Nalu Medical has earned U.S. Food and Drug Administration (FDA) clearance for expanded labeling on its peripheral nerve stimulation (PNS) system, which is now approved for whole-body MRI use.

The clearance allows better flexibility in treating chronic pain by minimizing MRI-related limitations. With the Nalu neurostimulation system’s expanded MRI status, the company said pain specialists can offer personalized care without compromising future diagnostic imaging needs.

“This FDA clearance strengthens our mission to make peripheral nerve stimulation therapy appropriate for a broader patient population,” said Tom West, president and CEO Nalu Medical. “With this expanded MRI-conditional labeling, more individuals seeking relief from chronic pain who may require a future MRI scan, can confidently receive the near-term relief of Nalu’s clinically proven PNS therapy.”

The Nalu neurostimulation system delivers gentle electrical pulses to the nervous systems to modulate pain signals before they reach the brain. It’s designed to address unmet needs in chronic neuropathic pain treatment.

“Whole-body MRI conditionality for the Nalu PNS System allows us to safely expand Nalu therapy usage to a wider audience with fewer restrictions,” said Dr.
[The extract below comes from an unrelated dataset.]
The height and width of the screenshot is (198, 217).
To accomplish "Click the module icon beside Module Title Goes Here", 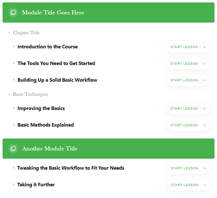I will (x=13, y=13).
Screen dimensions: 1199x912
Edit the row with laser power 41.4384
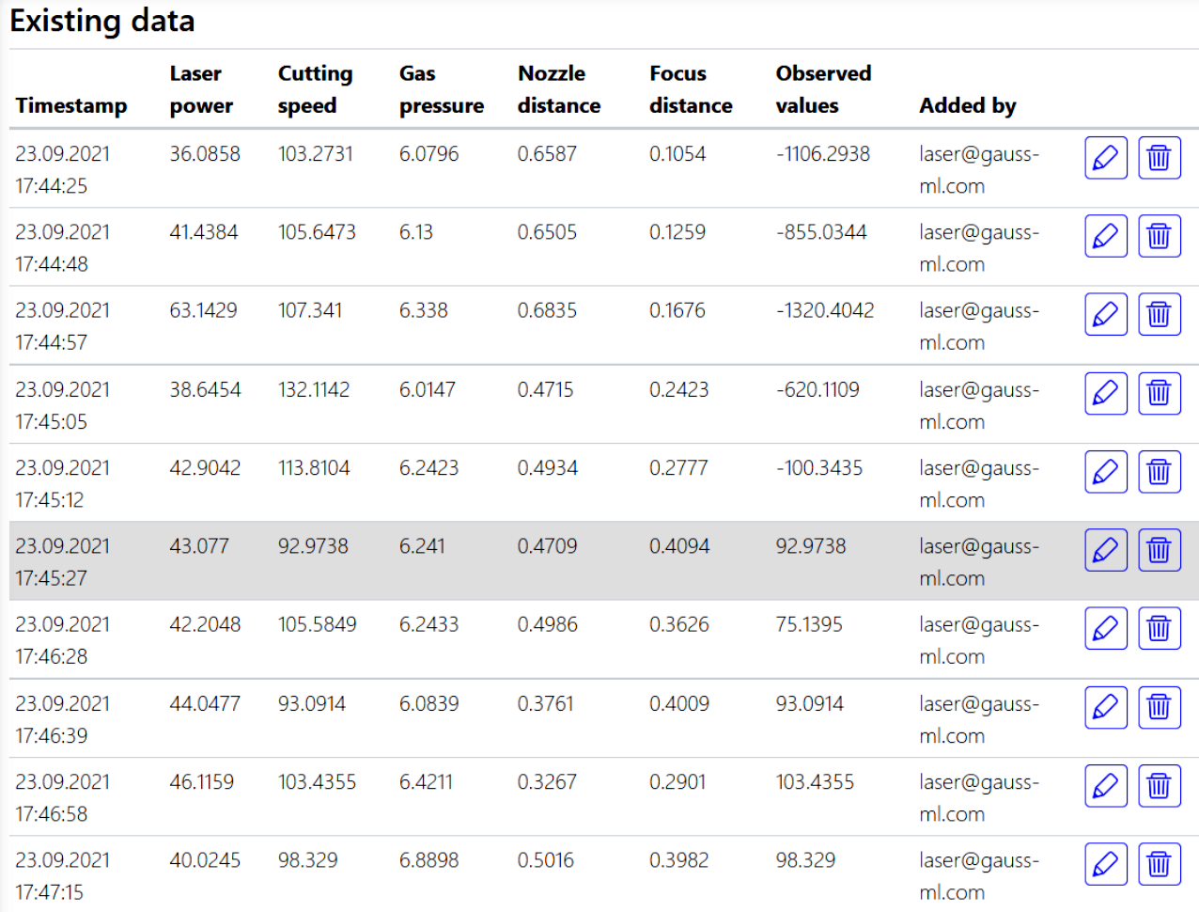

John A. Hatheway, Medical Director at Northwest Pain Care, PS. “This means more patients who might previously have been unsuitable for the therapy can now benefit from Nalu’s differentiated neurostimulation technology.”

In March 2024, the company released results of the SCS nPower U.S. clinical study that evaluated use of the Nalu SCS System to treat patients suffering from chronic intractable trunk and/or limb pain, including unilateral or bilateral pain.